African mini-grid industry
Over the years, the Bank has established leadership in building the African mini-grid industry. In addition to the AMAP, the Bank hosts a number of targeted initiatives, including the Green Mini-Grid Market Development Programme under the Sustainable Energy for All Africa Hub, the Nigeria National Electrification Project, and the DRC Green Mini-Grid Programme.
AMAP’s initial phase is expected to lead to 880,000 new electricity access connections providing modern energy access to over 4 million people; over 80MW of renewable energy-based generation; the creation of 7,200 full-time jobs, of which 1,800 are anticipated to be held by women; reductions of over 6.5 million tonnes of carbon dioxide equivalent (tCO2eq) in lifetime greenhouse gas (GHG) emissions, and the facilitation of an estimated $650 million of public and private investments in mini-grids.
AMAP is strongly aligned to the ambitions of the Bank’s New Deal on Energy for Africa as well as the Global Sustainable Development Goals (SDGs).
Aaron Leopold, CEO of the Africa Minigrid Developers Association, also commented: “Mini-grids are a fundamental but under-supported element of Africa’s energy future.
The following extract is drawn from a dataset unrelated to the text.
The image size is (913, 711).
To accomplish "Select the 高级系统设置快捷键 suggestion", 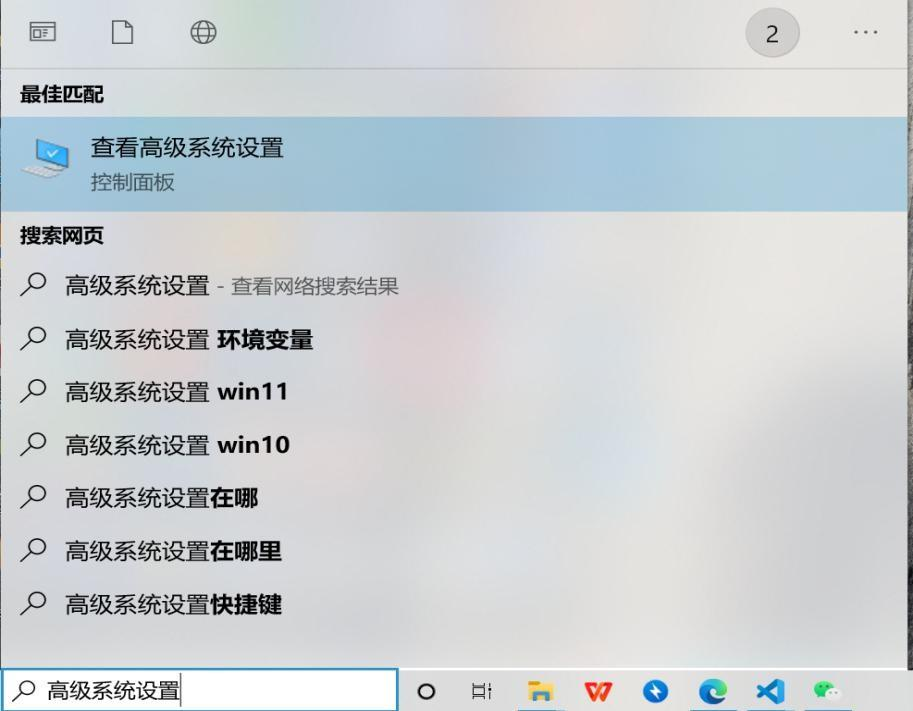I will [x=454, y=604].
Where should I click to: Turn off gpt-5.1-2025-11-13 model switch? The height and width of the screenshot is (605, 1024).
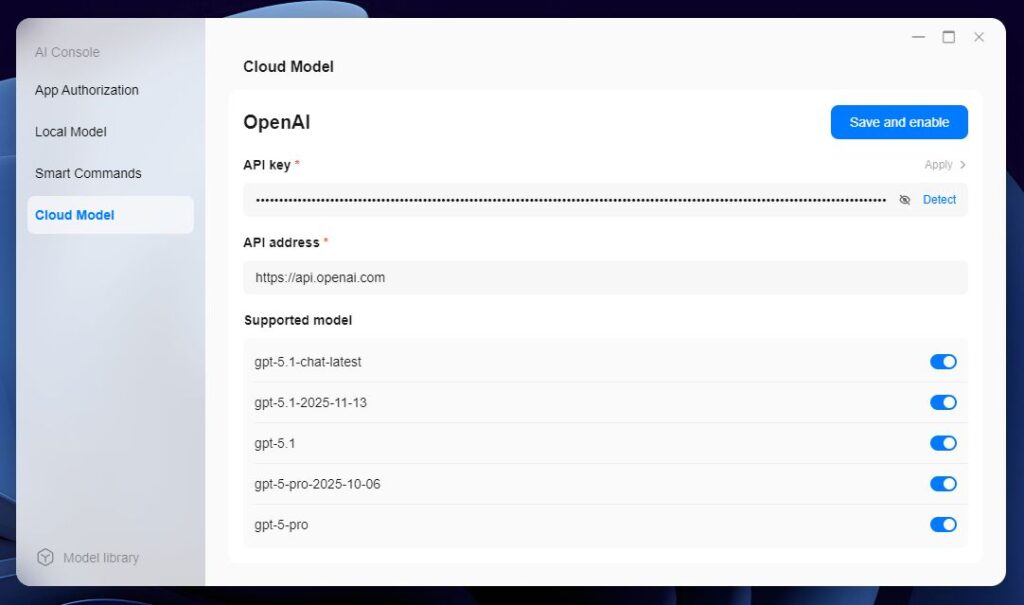tap(943, 403)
To achieve SDG 7, the UN’s target for universal energy access, the sector must be radically scaled up. To do this, a holistic and broad-spectrum support programme informed by industry needs is required to bring governments, investors, and of course the mini-grid sector the kind of support that can facilitate fast and efficient progress. For these reasons, AMDA is excited to see AfDB working to bring mini-grid investments in Africa to the next level.”